(Available records begins)

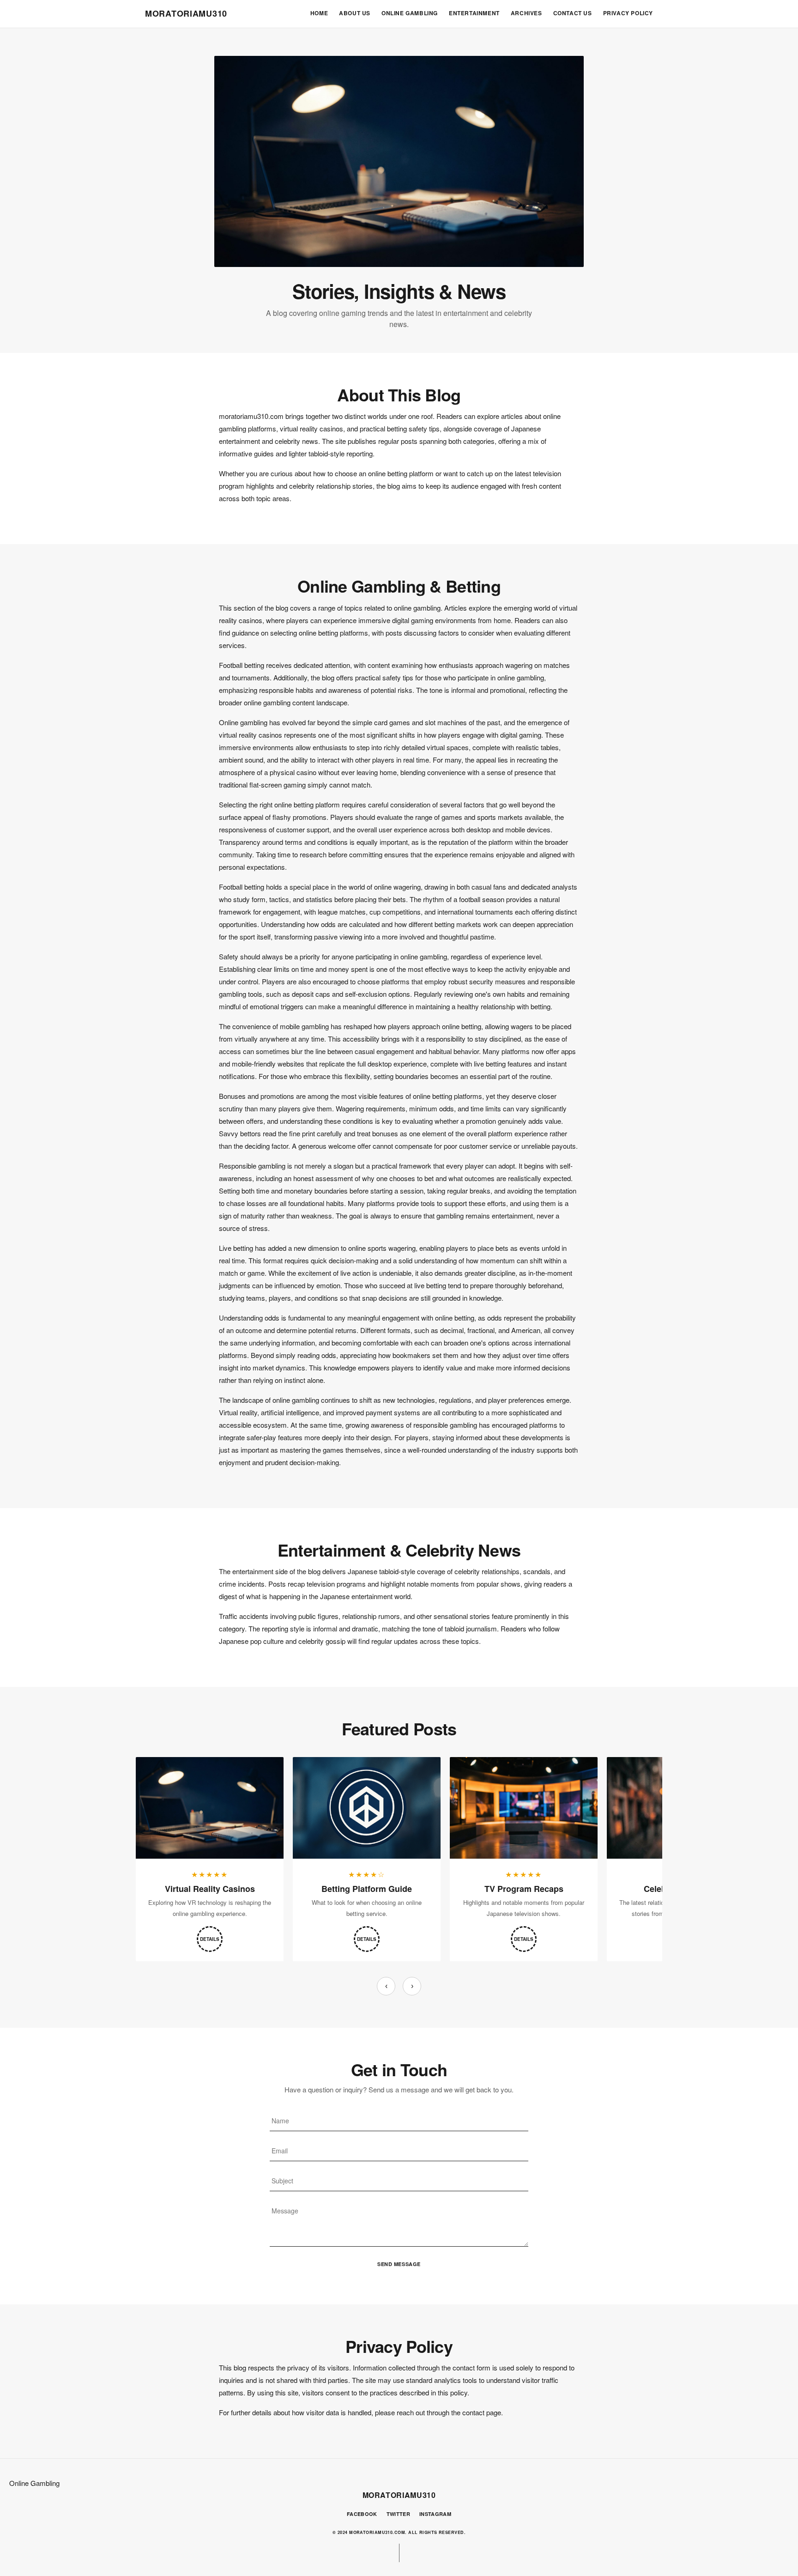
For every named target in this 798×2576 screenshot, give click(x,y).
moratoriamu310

(Available records ends)
(Available records begins)

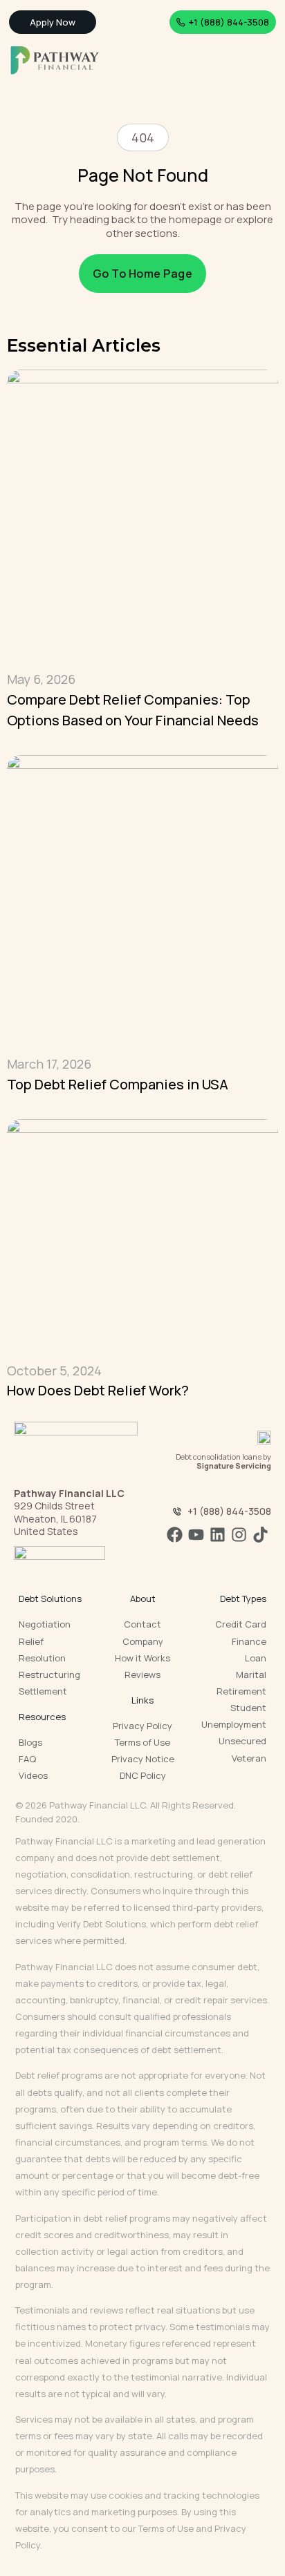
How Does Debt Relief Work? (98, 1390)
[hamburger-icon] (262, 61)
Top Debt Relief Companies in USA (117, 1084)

(Available records ends)

Activity =>
Find and copy each line in the material above where the string "Debt" occurs.

Task solution =>
How Does Debt Relief Work? (98, 1390)
Top Debt Relief Companies in USA (117, 1084)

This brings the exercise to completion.